SUPPLIED INFORMATION
· · · ·

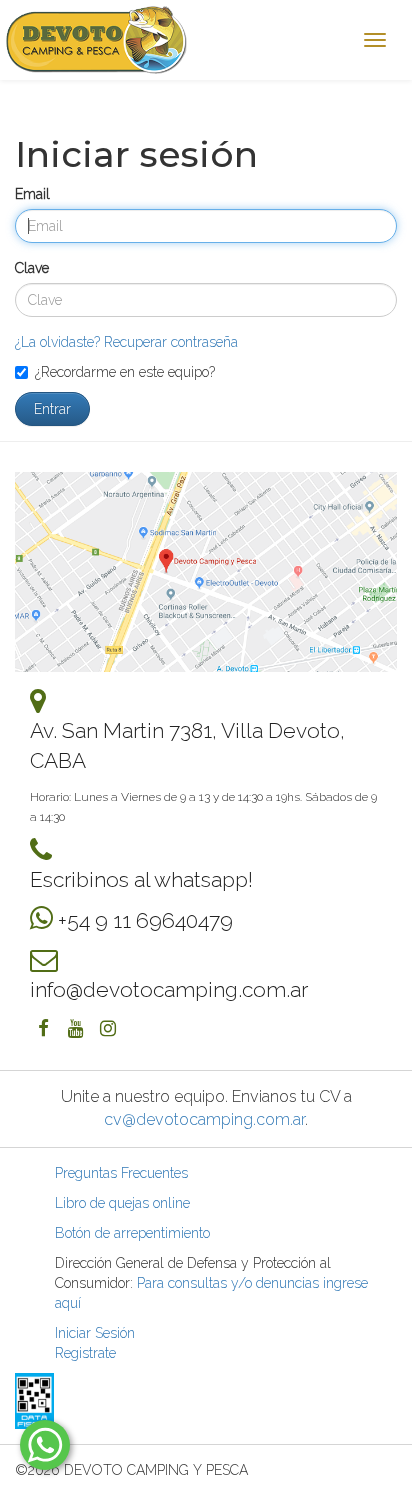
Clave (32, 268)
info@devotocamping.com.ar (169, 989)
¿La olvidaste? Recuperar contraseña (126, 342)
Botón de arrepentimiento (132, 1233)
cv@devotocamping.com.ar (204, 1119)
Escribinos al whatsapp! (141, 879)
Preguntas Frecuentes (121, 1173)
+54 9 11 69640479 (145, 920)
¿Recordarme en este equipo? (125, 372)
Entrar (52, 409)
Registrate (85, 1353)
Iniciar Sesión (95, 1333)
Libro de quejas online (122, 1203)
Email (32, 194)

· · · ·

EXERCISE DETAILS
The span to give again runs from the line with "Registrate (85, 1353)" through the last line of the records above; reproduce it exactly and nothing more.

TASK RESPONSE
Registrate (85, 1353)
Iniciar Sesión (95, 1333)
Libro de quejas online (122, 1203)
Email (32, 194)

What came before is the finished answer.